> _Material provided_

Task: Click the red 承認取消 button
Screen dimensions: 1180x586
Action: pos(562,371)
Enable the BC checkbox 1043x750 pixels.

==

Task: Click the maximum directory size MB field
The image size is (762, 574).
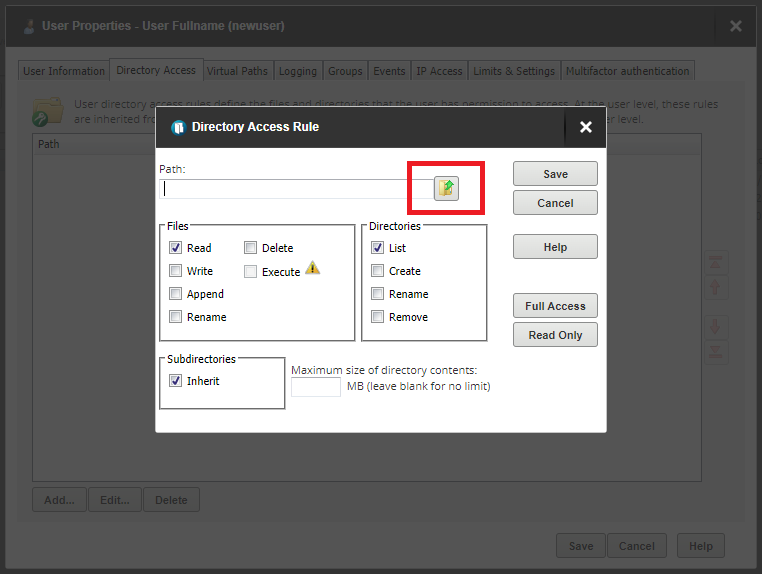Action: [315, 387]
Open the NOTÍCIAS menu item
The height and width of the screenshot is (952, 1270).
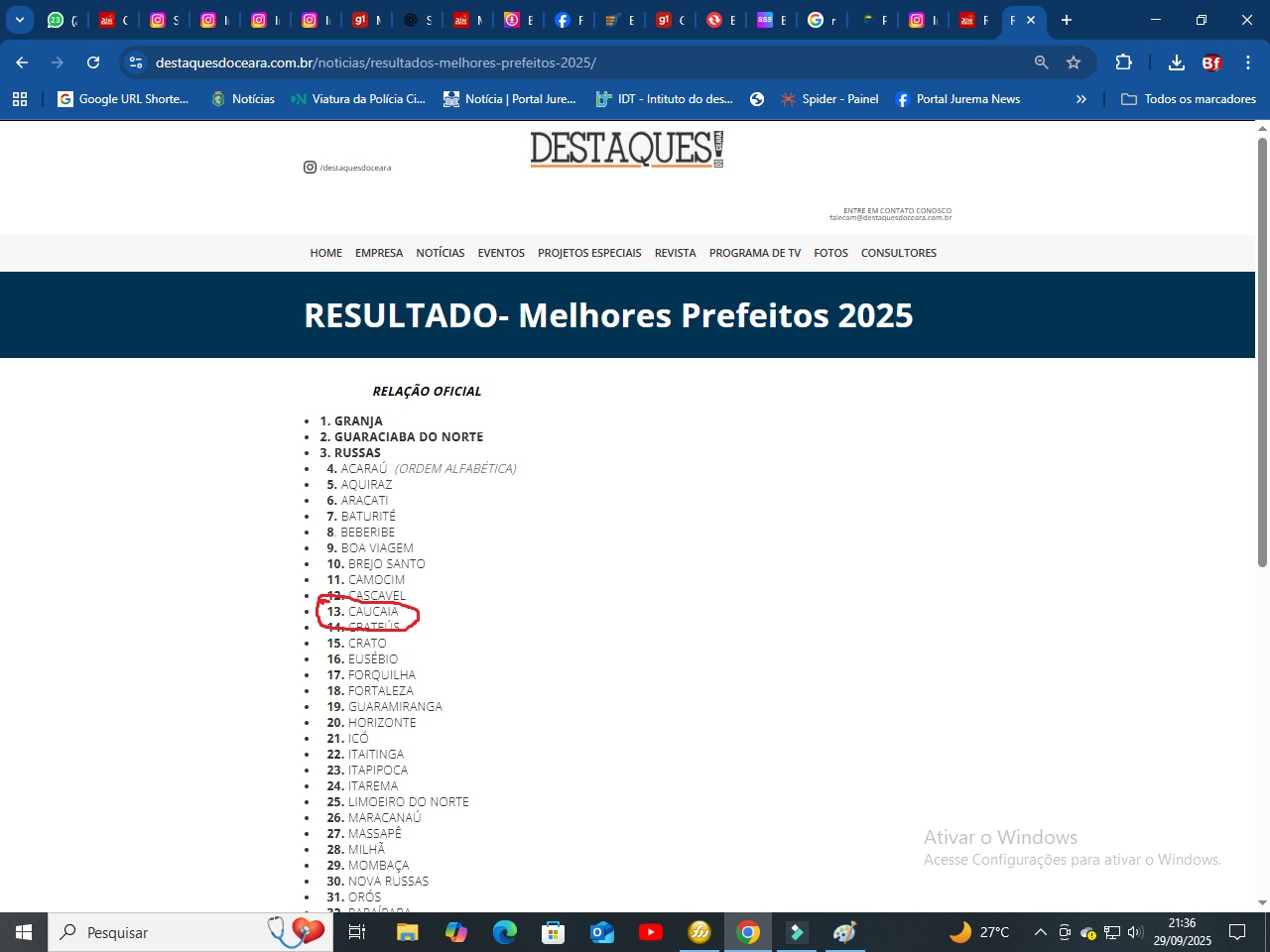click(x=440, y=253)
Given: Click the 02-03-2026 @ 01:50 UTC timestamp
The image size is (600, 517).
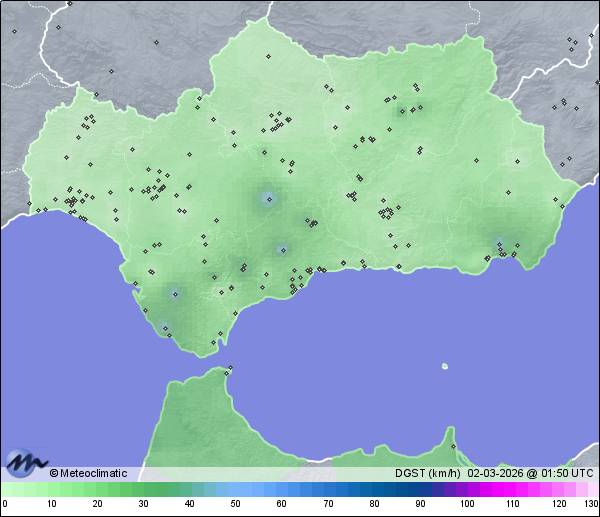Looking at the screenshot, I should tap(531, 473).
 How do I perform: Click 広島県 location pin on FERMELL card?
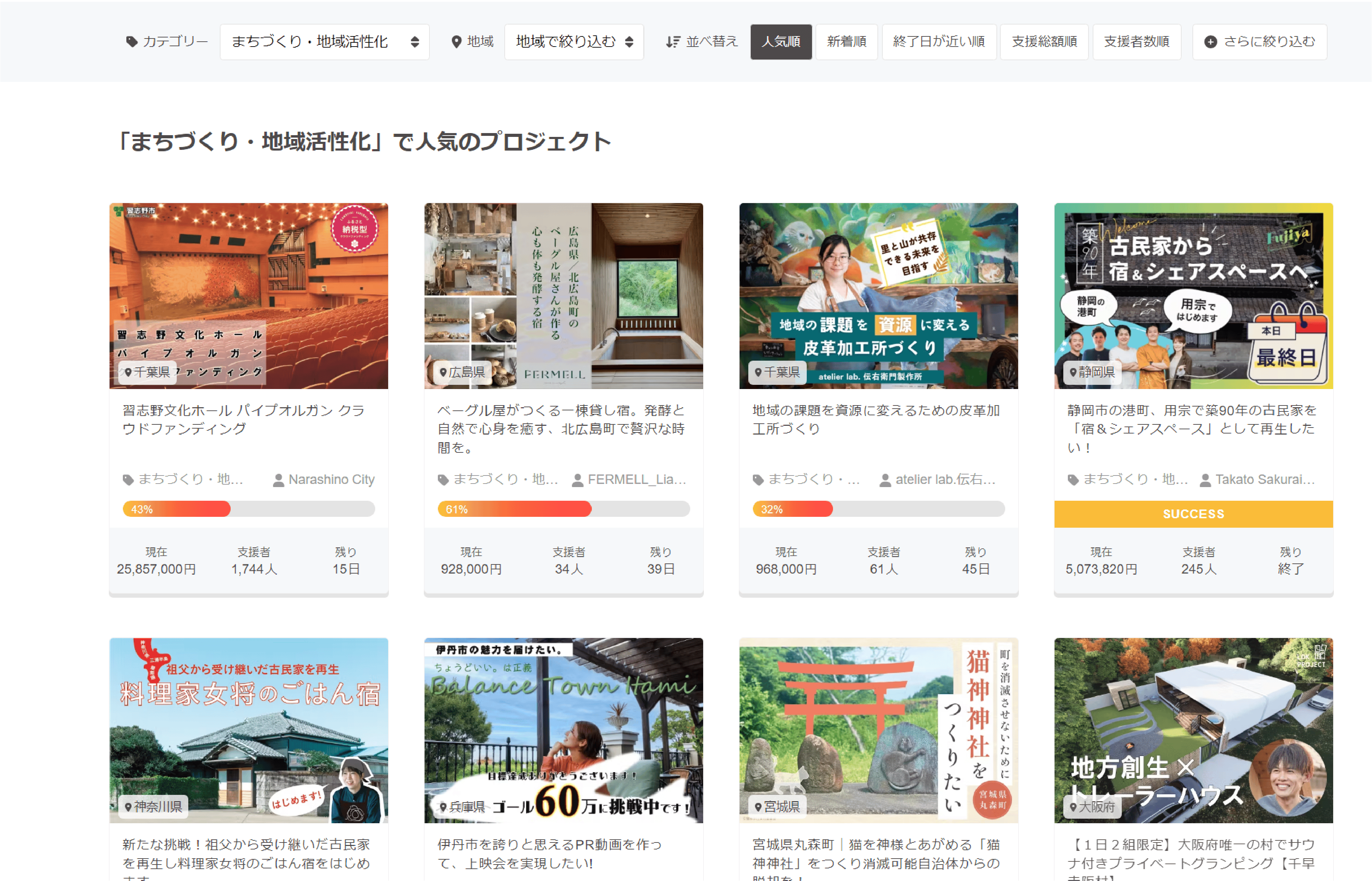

==

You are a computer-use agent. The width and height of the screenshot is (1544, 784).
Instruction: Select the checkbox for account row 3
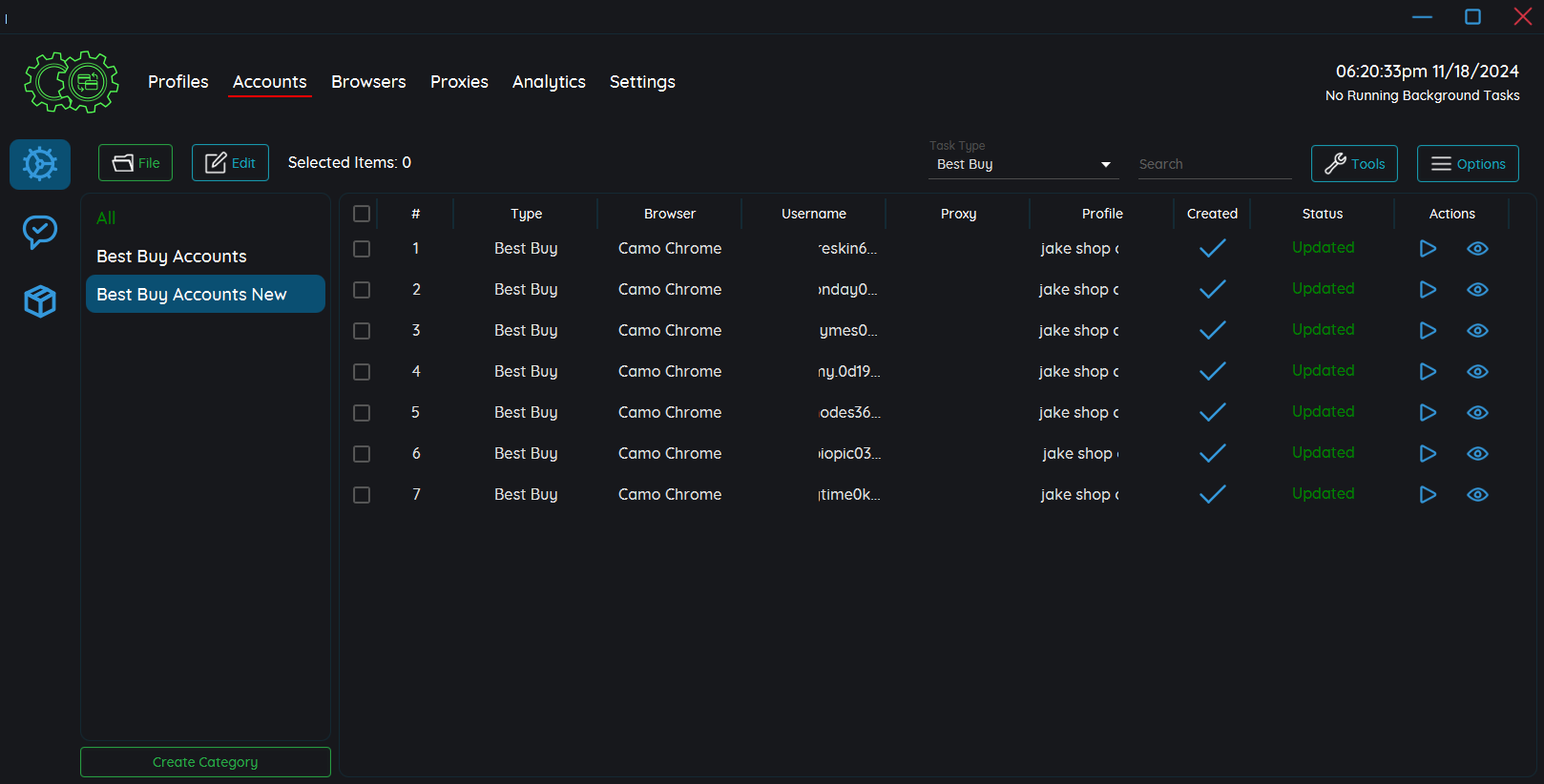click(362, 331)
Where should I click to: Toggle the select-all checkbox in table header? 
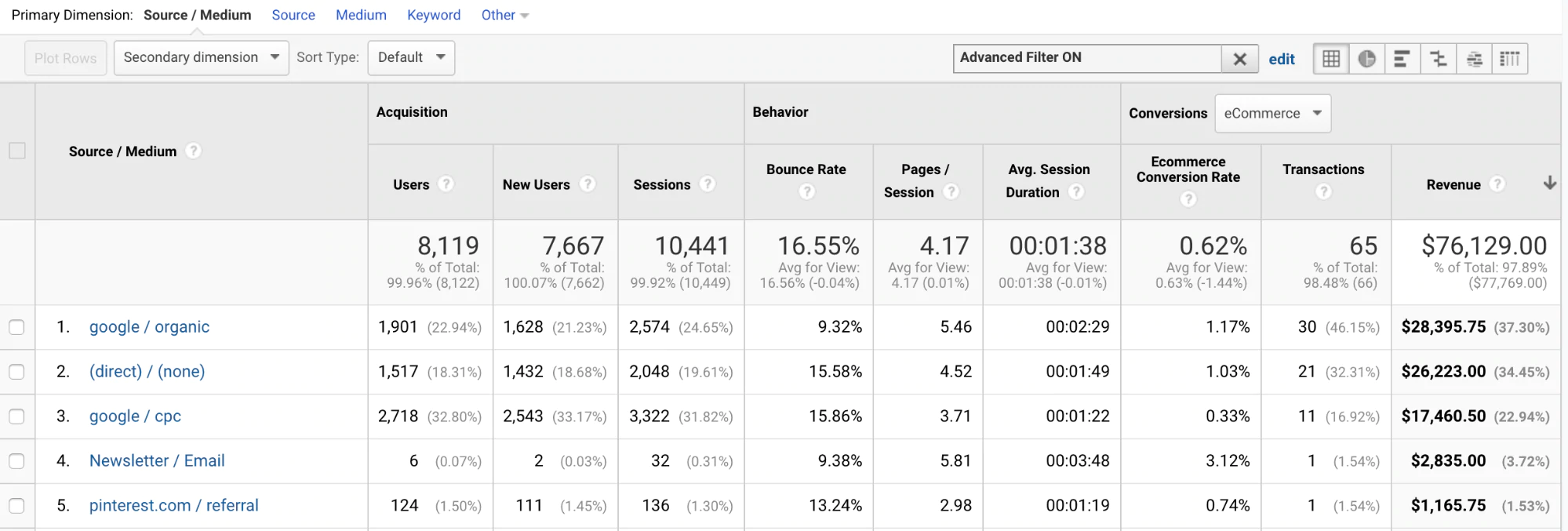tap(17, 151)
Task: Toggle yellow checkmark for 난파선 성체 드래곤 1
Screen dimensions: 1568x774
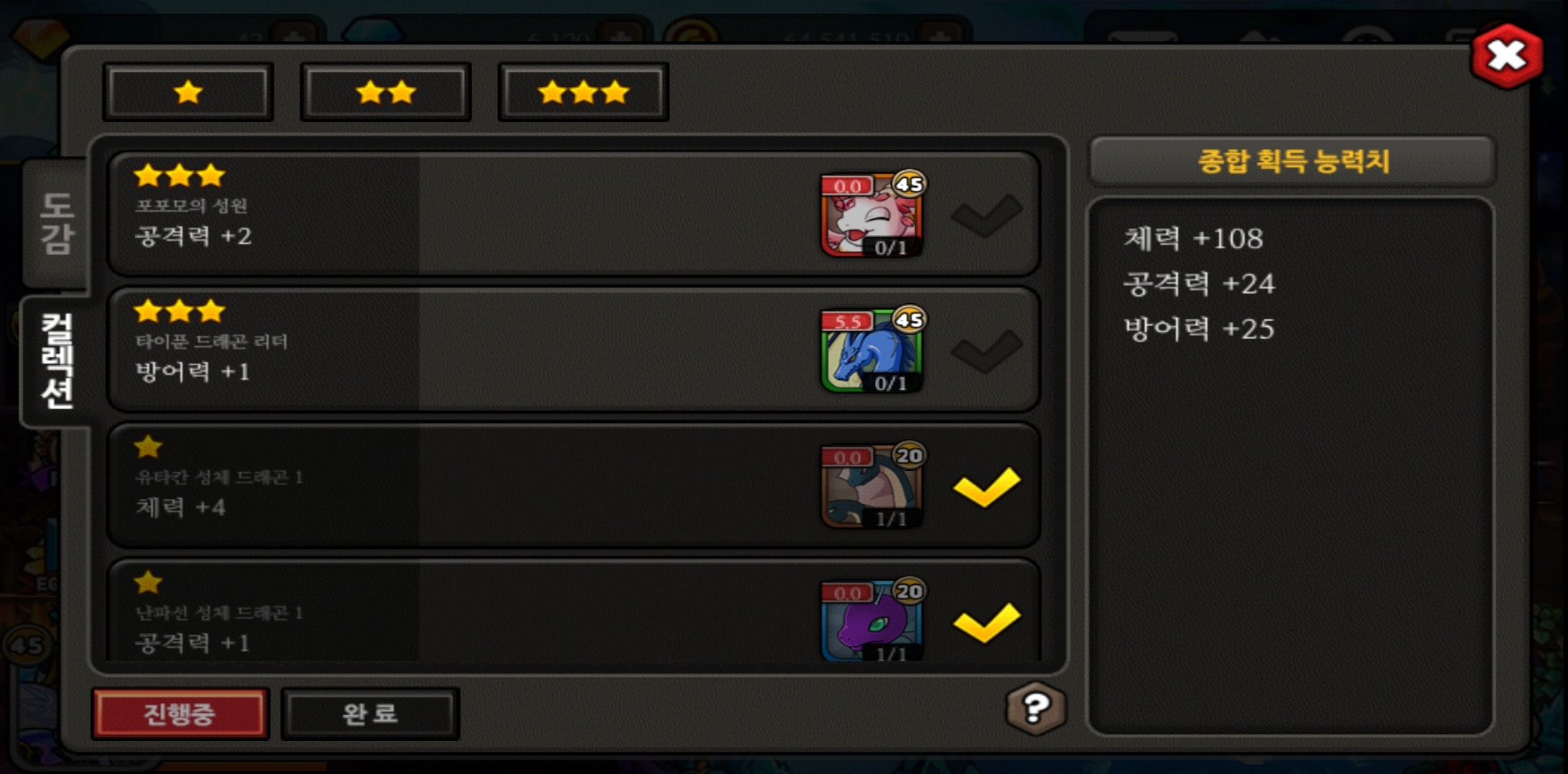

> _Written instruction_
Rewrite the data starting at the line containing "Given: Click the" and ending at the line containing "How do I perform: Click" as a numbered list, leaving out blank lines and pictures.

> _Exercise response_
1. Given: Click the 02-03-2026 @ 01:50 UTC timestamp
2. The image size is (600, 517).
3. Looking at the screenshot, I should tap(531, 473).
4.  How do I perform: Click 広島県 location pin on FERMELL card?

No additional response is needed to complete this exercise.